Though different in tone and texture, the divine each of these poets discovered was strikingly similar in essence: a God who breathes through human dignity. Lalon’s moner manush, Tagore’s inner presence, and Nazrul’s embodied Creator all echo the same idea- that God is not a sectarian claim but a universal birthright. And in that shared vision lies their true miracle.
These poets did not only speak of God; they redefined how we see one another. Their words are oars that help navigate the stormy waters of religious division. Their metaphors are maps that lead away from temples of exclusivity toward open fields of compassion. In a world obsessed with difference, they dared to affirm a spiritual sameness, a holiness housed in every heartbeat.
Today, when borders are drawn in blood and creeds become weapons, the songs of Lalon, Tagore, and Nazrul remain urgent hymns for peace.
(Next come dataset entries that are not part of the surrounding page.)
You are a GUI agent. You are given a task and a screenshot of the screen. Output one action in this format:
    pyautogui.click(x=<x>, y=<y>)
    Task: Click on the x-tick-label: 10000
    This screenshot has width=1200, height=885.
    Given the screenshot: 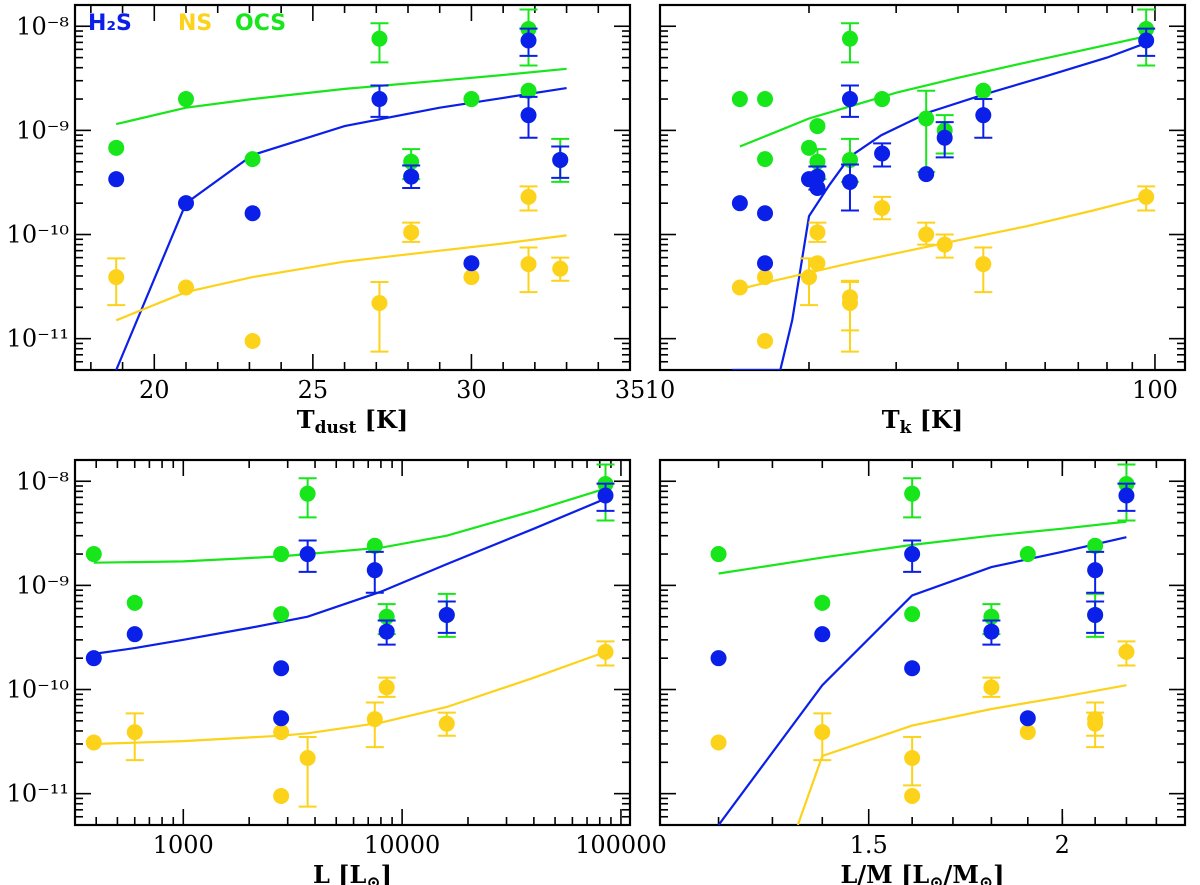 What is the action you would take?
    pyautogui.click(x=402, y=845)
    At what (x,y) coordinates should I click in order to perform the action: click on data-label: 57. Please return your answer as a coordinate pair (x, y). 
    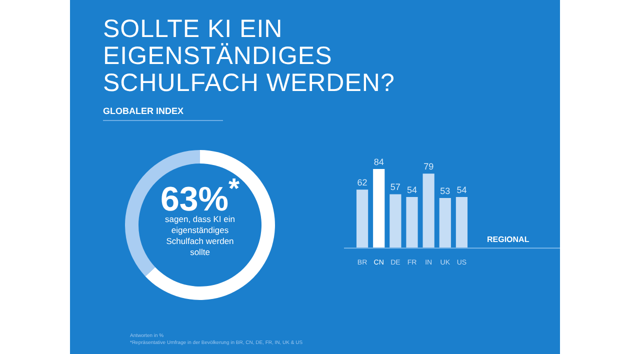
    Looking at the image, I should click on (395, 187). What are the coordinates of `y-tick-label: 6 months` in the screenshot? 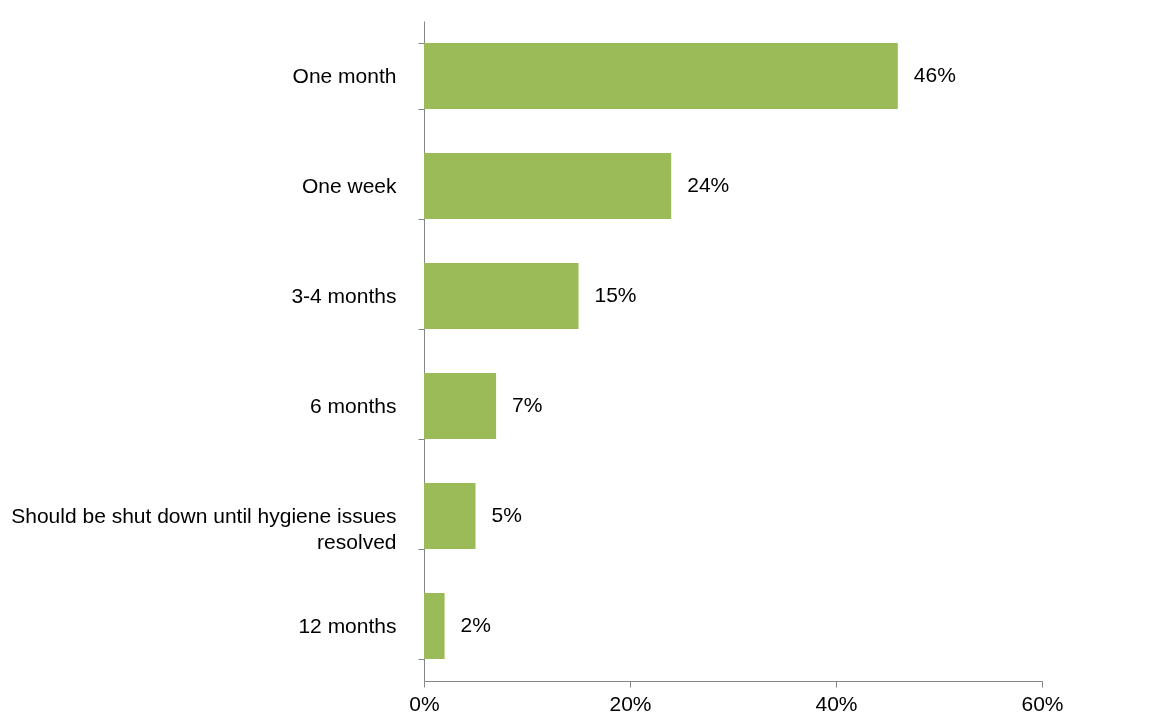 It's located at (354, 405).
They challenge us to look beyond the veil of religion and find the soul that stares back from every face. They whisper that loving another is the highest form of prayer, and that justice is not separate from worship but its truest form.
In their world, you don’t find God in scriptures alone, you find Him in sweat and song, rebellion and rest, laughter and longing. You find Him wherever one human touches another with care.
And perhaps, in these divided times, the only God worth believing in is the One who lives in the heart of humankind.